■ **What you will do**:
Repeat every line from the line containing "Task: View the 72 Quotes list" to the end of the data, exactly. Leave the pictures out.

---

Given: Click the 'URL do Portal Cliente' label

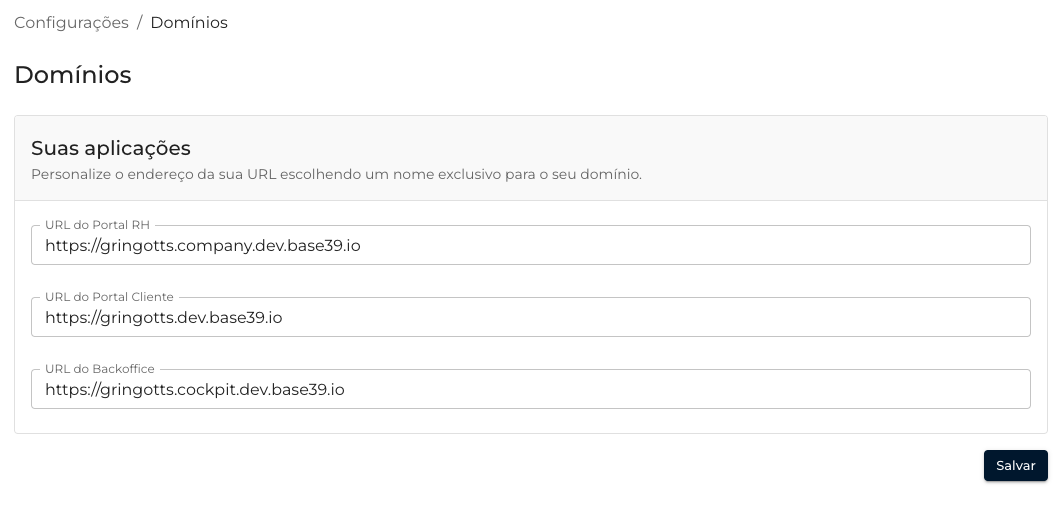Looking at the screenshot, I should point(109,297).
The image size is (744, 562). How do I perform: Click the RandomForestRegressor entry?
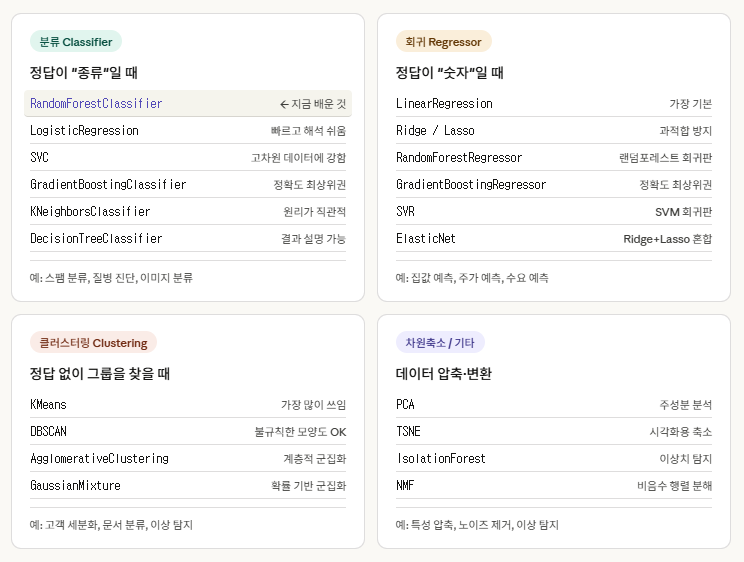[459, 158]
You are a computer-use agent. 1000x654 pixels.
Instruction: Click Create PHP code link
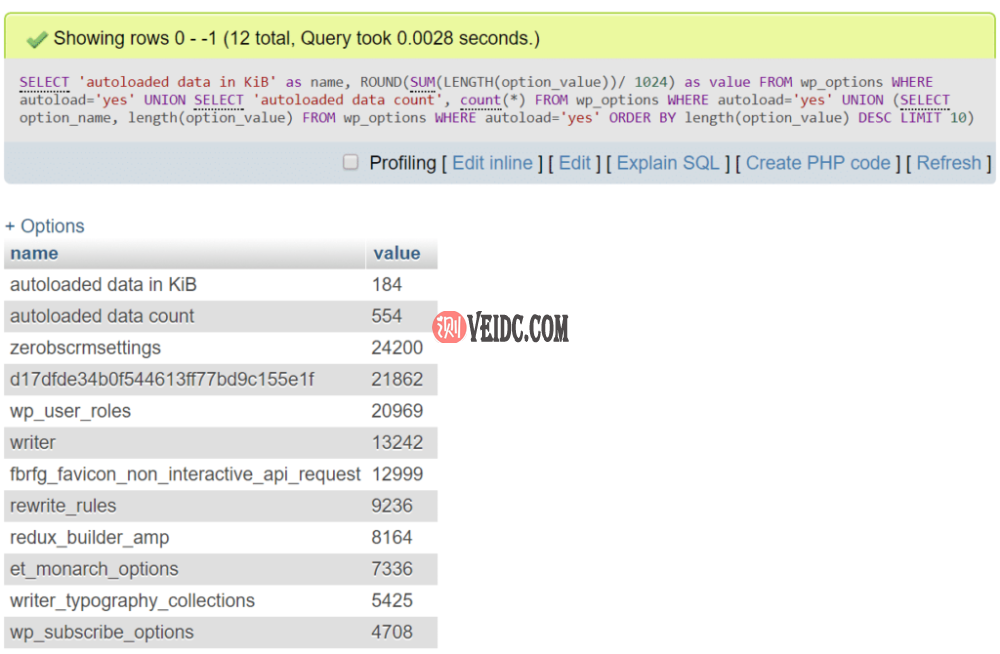point(818,163)
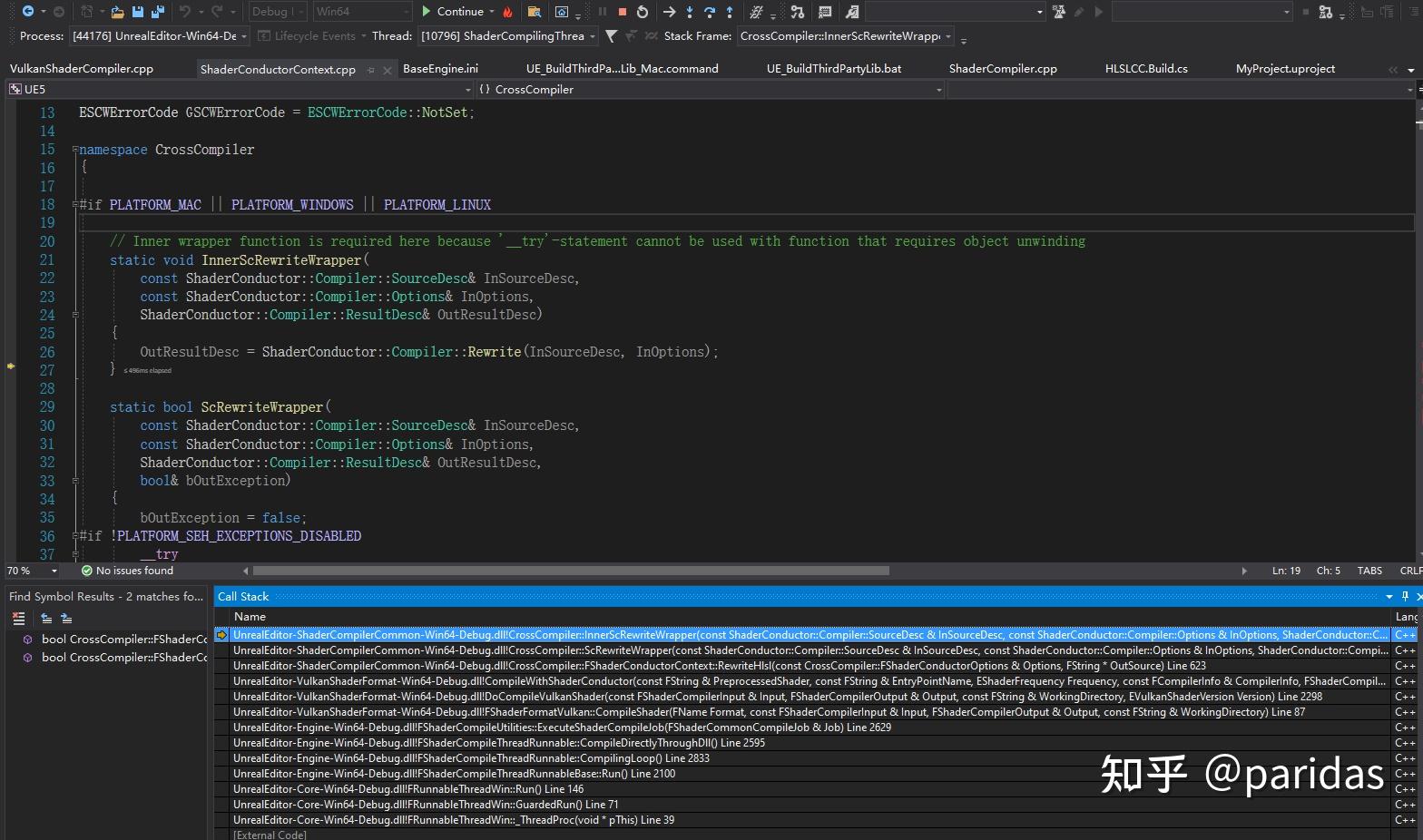Viewport: 1423px width, 840px height.
Task: Collapse the CrossCompiler namespace fold marker
Action: click(75, 150)
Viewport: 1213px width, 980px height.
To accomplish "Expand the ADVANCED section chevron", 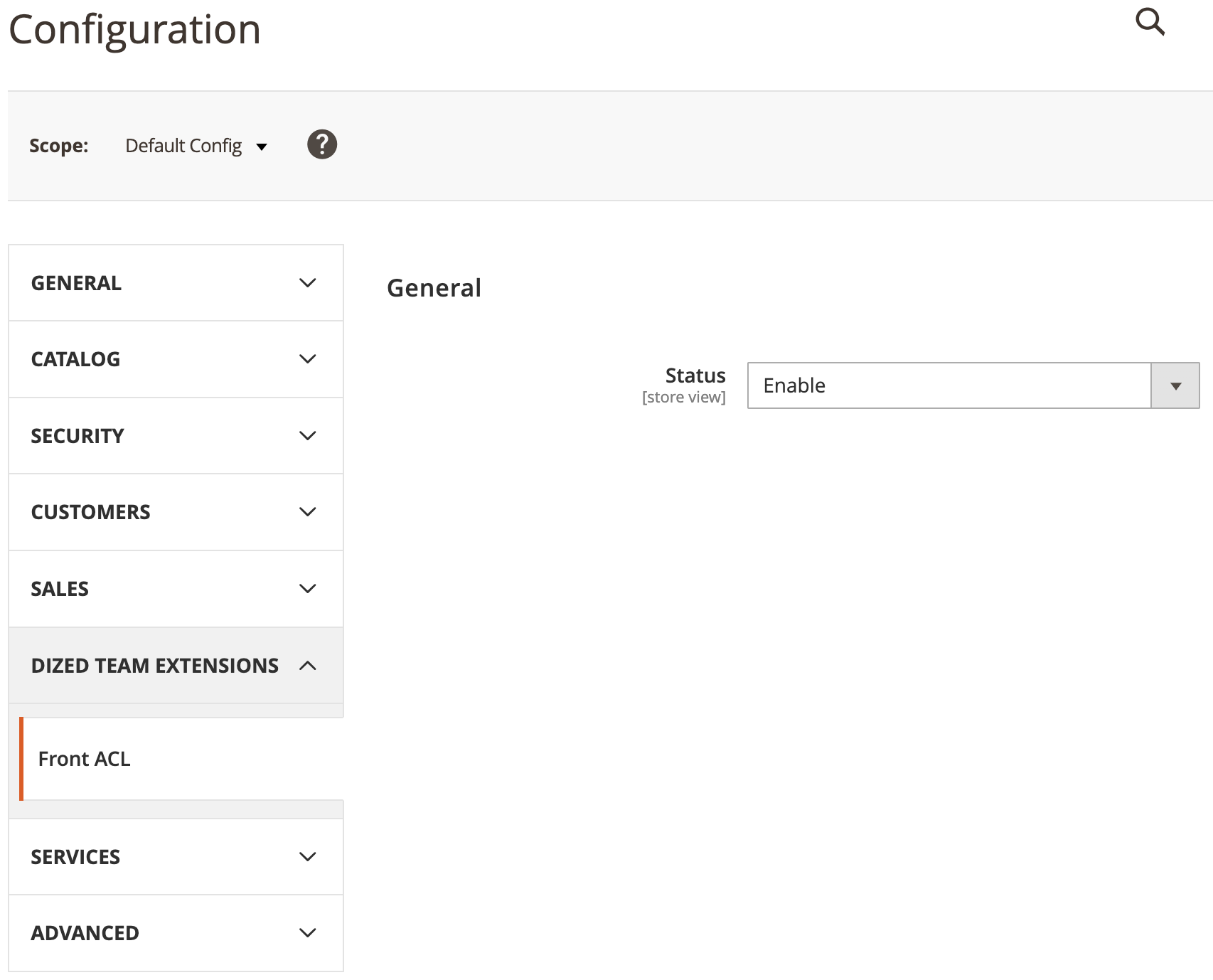I will point(307,933).
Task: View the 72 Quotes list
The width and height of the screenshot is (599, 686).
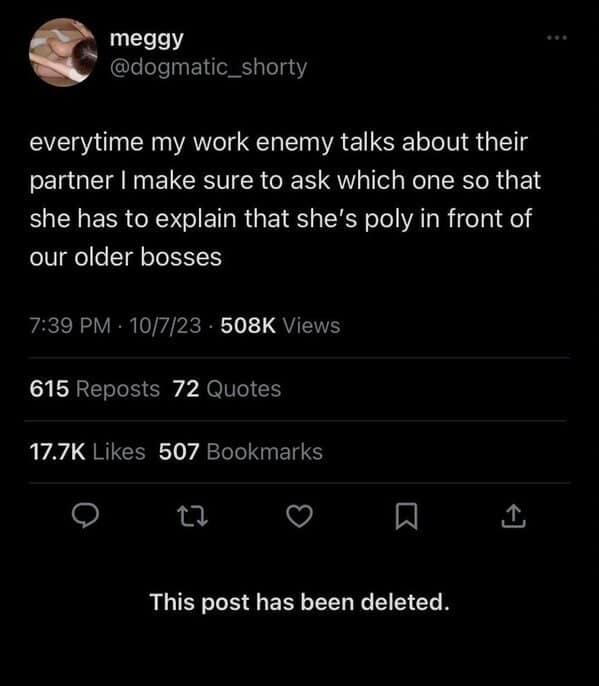Action: click(227, 388)
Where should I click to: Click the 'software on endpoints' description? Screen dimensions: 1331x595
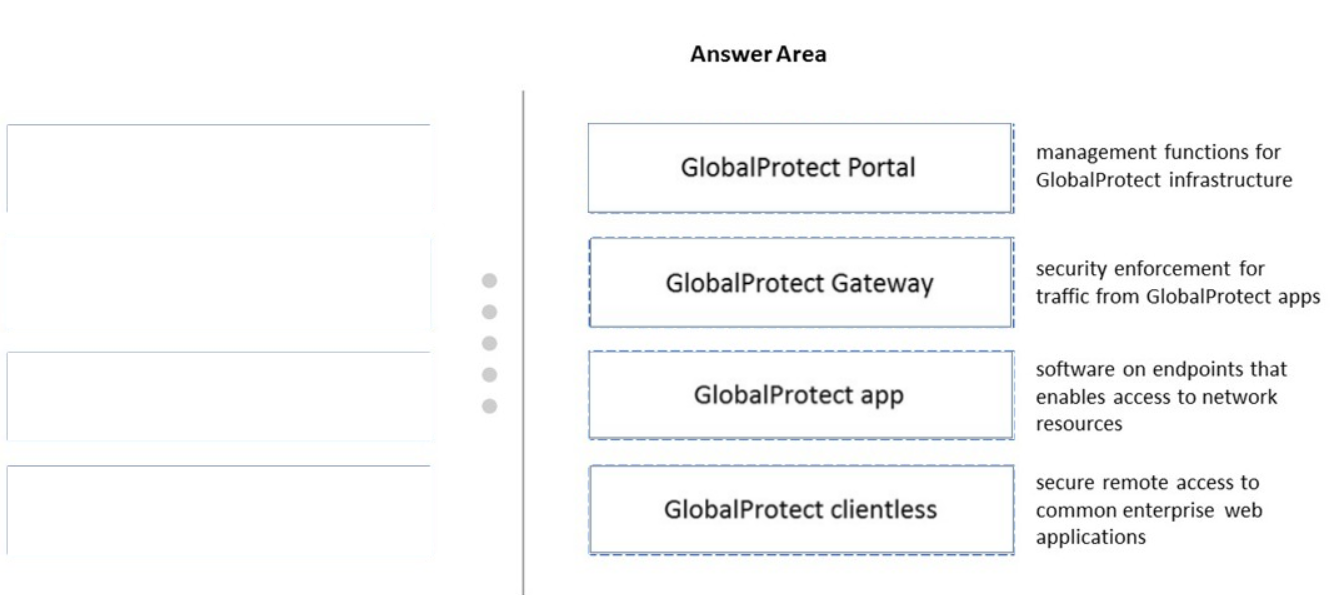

---

■ **Written response**:
Task: View the 72 Quotes list
The width and height of the screenshot is (599, 686).
Action: click(227, 388)
Where should I click to: Click the 'software on endpoints' description? Screen dimensions: 1331x595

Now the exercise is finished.